Provided records:
────────────────────────────────────────
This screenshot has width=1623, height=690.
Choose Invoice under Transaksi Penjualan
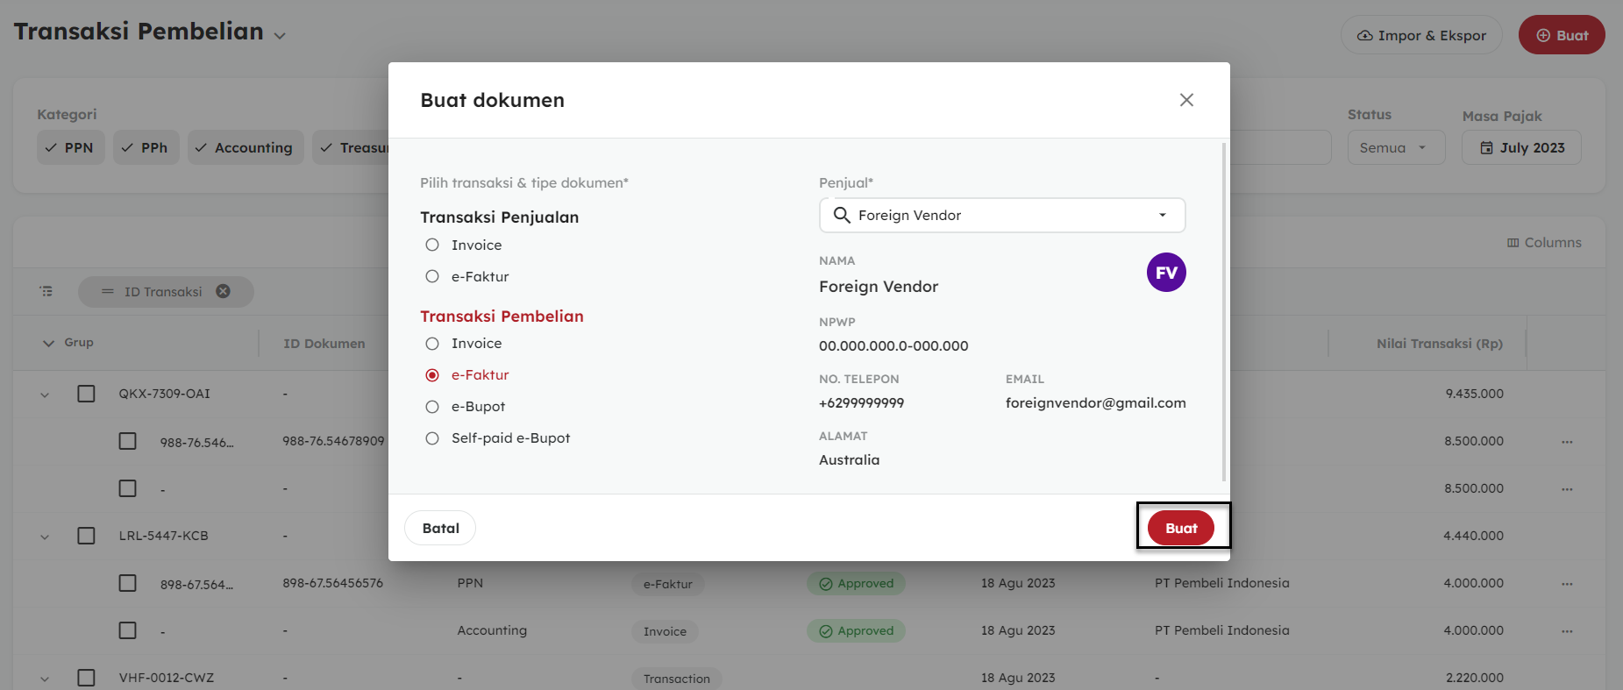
────────────────────────────────────────
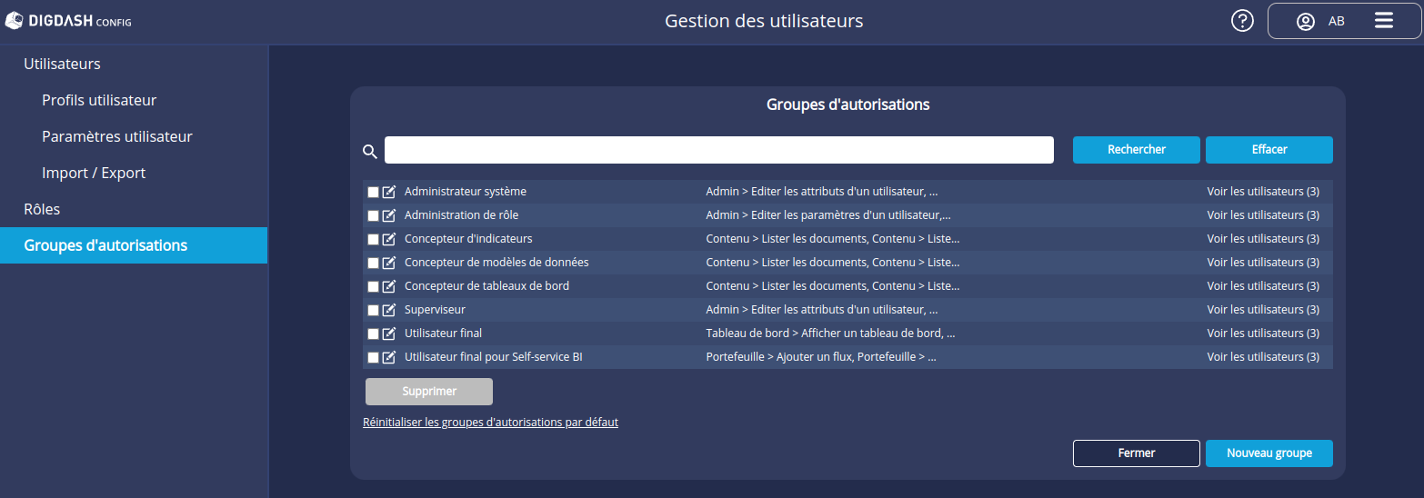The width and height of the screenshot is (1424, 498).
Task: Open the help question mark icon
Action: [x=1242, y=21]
────────────────────────────────────────
Your assignment: Extract from the records above the lines from the one containing "This screenshot has width=1623, height=690." to the one containing "Choose Invoice under Transaksi Penjualan", both lines included, exactly as they appear and with nothing else.

Output for this task:
This screenshot has width=1623, height=690.
Choose Invoice under Transaksi Penjualan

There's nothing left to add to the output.